Tedino: «Inizio difficile, poi abbiamo meritato»

25 Novembre 2019

Il tecnico elogia i giovani messi dentro nella ripresa: «Da loro grande contributo» Il rammarico del grande ex Vivarini: «Non l’abbiamo chiusa, siamo arrabbiati»

BARI. Il gol di Cancellotti all’ultimo respiro consente al Teramo di dare continuità al suo campionato e di fermare un Bari che stava pregustando già il sapore della vittoria. Gli abruzzesi fermano i biancorossi al San Nicola, si prendono un punto pesante e fanno un favore alla Reggina, che può far scattare la prima vera fuga della stagione. Gara dai due volti, un po’ come il campionato del Teramo. Bruno Tedino lo ammette candidamente, parlando di una squadra – la sua – che è uscita alla distanza. «Abbiamo trovato un Bari arrembante nella prima mezz’ora, che ha interpretato meglio la partita su un campo difficile, con grande aggressività. Noi non riuscivamo a giocare e quindi faticavamo a uscire dalla metà campo. Mi preme però sottolineare che il Teramo ha sempre tenuto viva la partita, non l'ha mai messa in bagarre, piano piano è cresciuto e il pari è il risultato più giusto. Abbiamo avuto un paio di occasioni importanti, nel secondo tempo il Bari non ha mai visto la palla. Il campo ritardava molto le giocate, però ci abbiamo sempre creduto. Siamo stati bravi a contenere una squadra molto forte».

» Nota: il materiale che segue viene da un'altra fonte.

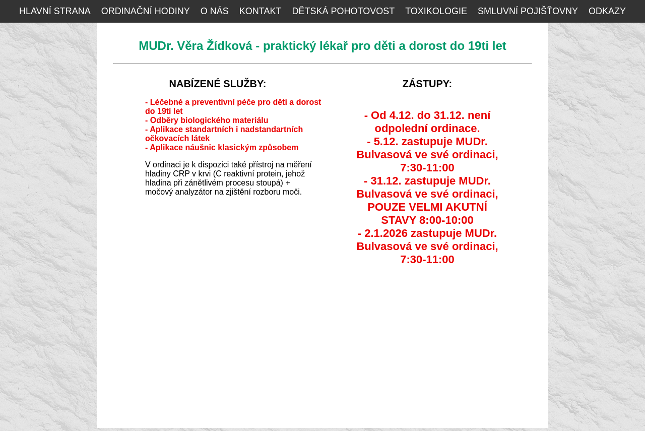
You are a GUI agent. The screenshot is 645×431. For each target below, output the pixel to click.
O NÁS (215, 11)
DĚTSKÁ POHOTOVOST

Il pareggio agguantato in extremis racconta di un Teramo che si è ripreso dopo un avvio stentato e soprattutto di un grande gruppo a disposizione del tecnico degli abruzzesi. «I ragazzi stanno acquisendo coraggio e autostima. Ho tutti giocatori nuovi, hanno avuto bisogno di tempo per conoscersi. Oggi sono entrati giocatori molto giovani (il riferimento è a Santoro, Minelli e Viero, ndr) e hanno dato un grande contributo. Per questo puntiamo a essere squadra; stiamo facendo il nostro percorso in maniera intelligente. All’inizio ci siamo allenati non benissimo, adesso stiamo diventando squadra. Vado avanti per la mia strada, dobbiamo crescere, prendiamoci questo punto importante ed andiamo avanti. Sono felice per i ragazzi».
Il pensiero va anche al campionato: nell’ambiente barese il rammarico per questo pareggio è grande, perché la Reggina scappa. «Gli amaranto sono fenomenali, questa è stata la maggiore sfortuna di Bari e Ternana. Dieci punti non sono ancora un vantaggio clamoroso, io ho visto un Bari vivo», dice al riguardo Tedino.

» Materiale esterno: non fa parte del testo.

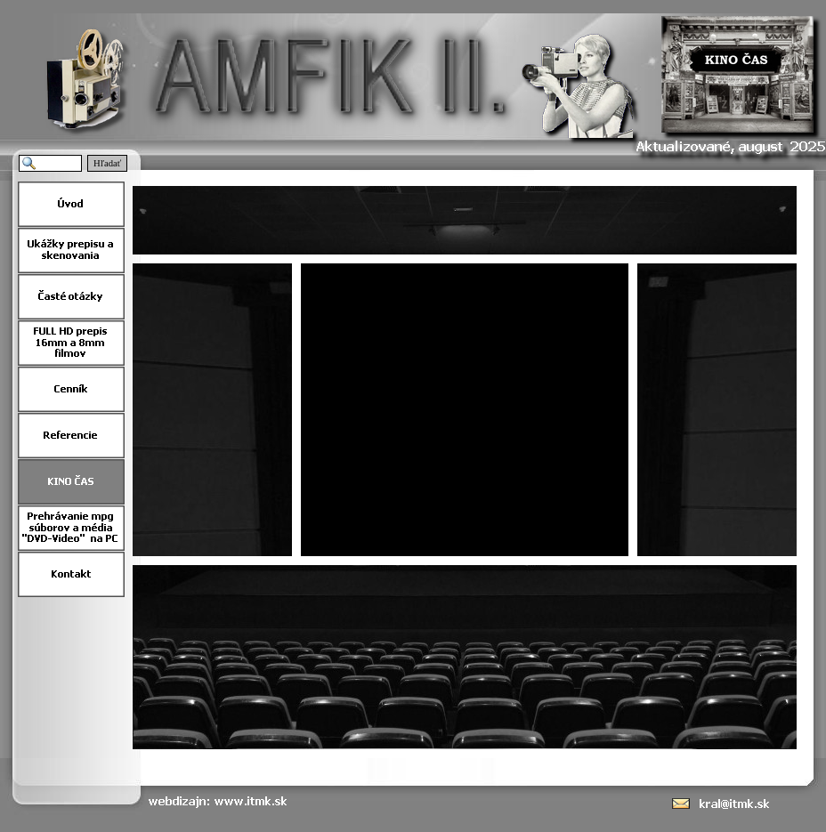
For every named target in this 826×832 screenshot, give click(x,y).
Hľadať (107, 163)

Concetto ribadito anche in campo a Vincenzo Vivarini, vecchia conoscenza teramana. Ieri l’allenatore non è riuscito ad incidere come avrebbe dovuto, le sue sostituzioni lo hanno fatto finire sul banco degli imputati («mi aspettavo di più dai subentrati», ha detto Vivarini) e ora l’ambiente appare depresso. «La prestazione è stata buona», queste le sue parole, «ma in questo momento non possiamo permetterci di non vincere. Il rammarico grande è di non aver chiuso la partita, anche perché nei primi 20 minuti del secondo tempo abbiamo avuto le occasioni per raddoppiare. Nel secondo tempo abbiamo gestito bene subendo due tiri, ma poi ci sono episodi che ti possono condizionare. Siamo molto arrabbiati, ma adesso dobbiamo cercare di recuperare nelle prossime gare».
COPPA ITALIA. Mercoledì sera (ore 20.30) il Teramo torna in campo a Siena per gli ottavi di finale di Coppa Italia in gara unica. Facile immaginare un ampio turnover nella formazione iniziale, anche in previsione del durissimo match di domenica al Bonolis con la capolista Reggina.